Be careful when it comes to slopping solvent around. While copious amounts should be used when scrubbing away dirt and fouling, you must use care to remove every trace afterward. One of my favorite cleaning accessories is a box of cotton swabs. They are perfect for wiping and soaking up chemicals from every nook and cranny so long as you take care to remove any lint that gets caught on sharp corners.
Pay particular attention to rails and bearing surfaces. These are the locations where even a bit of dirt or a stray metal shaving can slow things down enough to cause a malfunction. Also wipe out magazine wells and tubes with a dry cloth but never be tempted to give them a quick swipe with any oil because it will simply draw dust into a gun-stopping sludge. Don’t forget to give the overall outside of the weapon a good wiping to remove invisible skin oils and acids that will eventually cause rust, even to a stainless steel or polymer-coated gun.
Once the other parts are sparkling clean, turn your attention to the barrel. It requires a scrub with solvent-soaked patches, followed by a copper brush and then dry patches until they exit the barrel without any residue. Old-time shooters frequently admonish you to make a cleaning pass for every round fired. We don’t necessarily subscribe to this formula but we do frequently see shooters who stop working before the barrel is truly clean. Take the time to make a few more passes.
Work from the breech whenever possible and protect the muzzle of the gun. Should you damage the crown (the end of the barrel) of rifle or pistol, your weapon will never again shoot accurately. This is why steel cleaning rod and brushes should be used with exceptional care as they can easily damage this critical area of the gun.
After everything is clean, you need to lubricate before reassembly. This is a topic of considerable debate among shooters but experience has proven that “less is more.” Unless your weapon requires copious lubrication (such as the bolt carrier assembly on AR-platform rifles), you are better off to gently lube with a very thin film of product.
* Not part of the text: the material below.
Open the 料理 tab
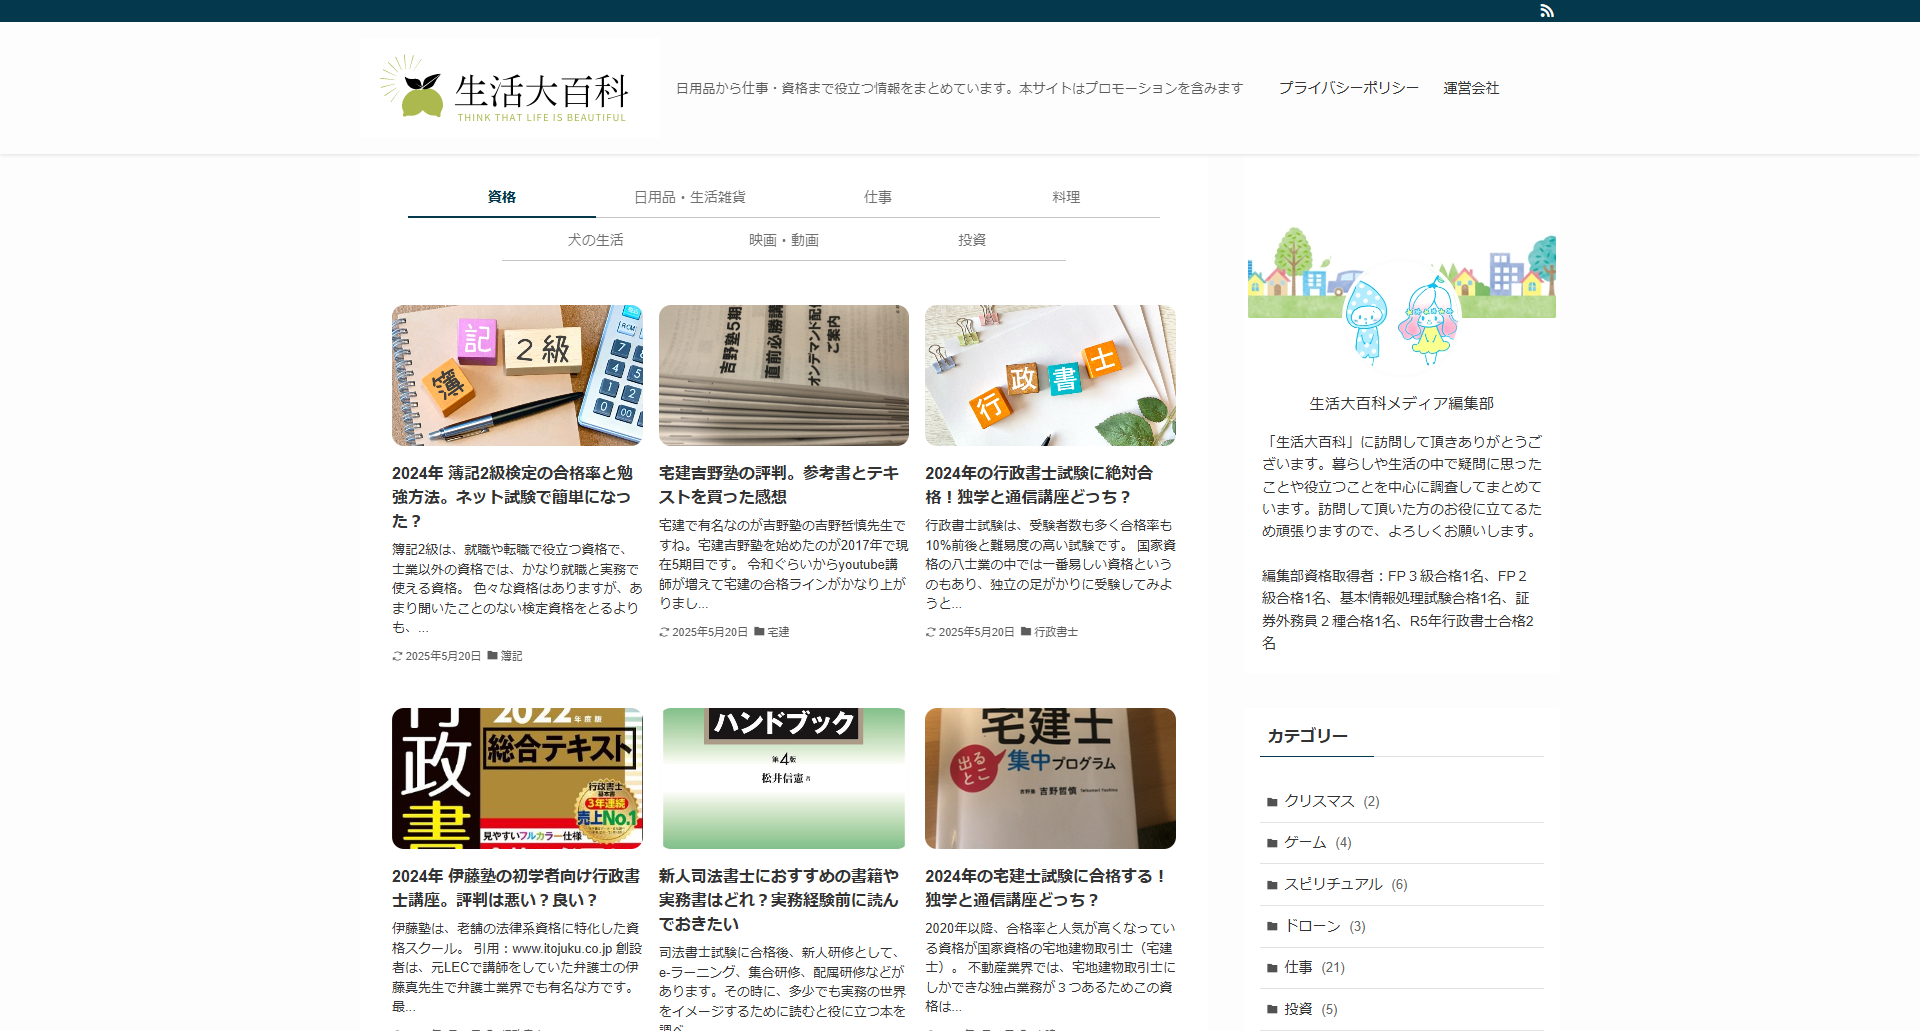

Trigger assembles, unless directed otherwise by the owner’s manual, should be gently cleaned but not lubricated.
Don’t use WD-40 or “3-in-1 oil”. These are good products but not in guns; use oil specifically designed for the service requirements of firearms.
Another frequently misused product is “CLP” (“Clean-Lube-Protect”) or such similar one-shot items. While hosing out the gun with these wonder potions will indeed work, it is frequently an invitation to malfunction because no amount of squirting will ever replace good old-fashioned scrubbing. Since they are a “multi-purpose” product, you should also realize the lubricating properties aren’t as robust as gun oil.
Before you take that gun out of the rack, and every time you bring it back in from the field, Take Care of Business by giving it a good, thorough and properly-performed cleaning. Your weapon will thank you.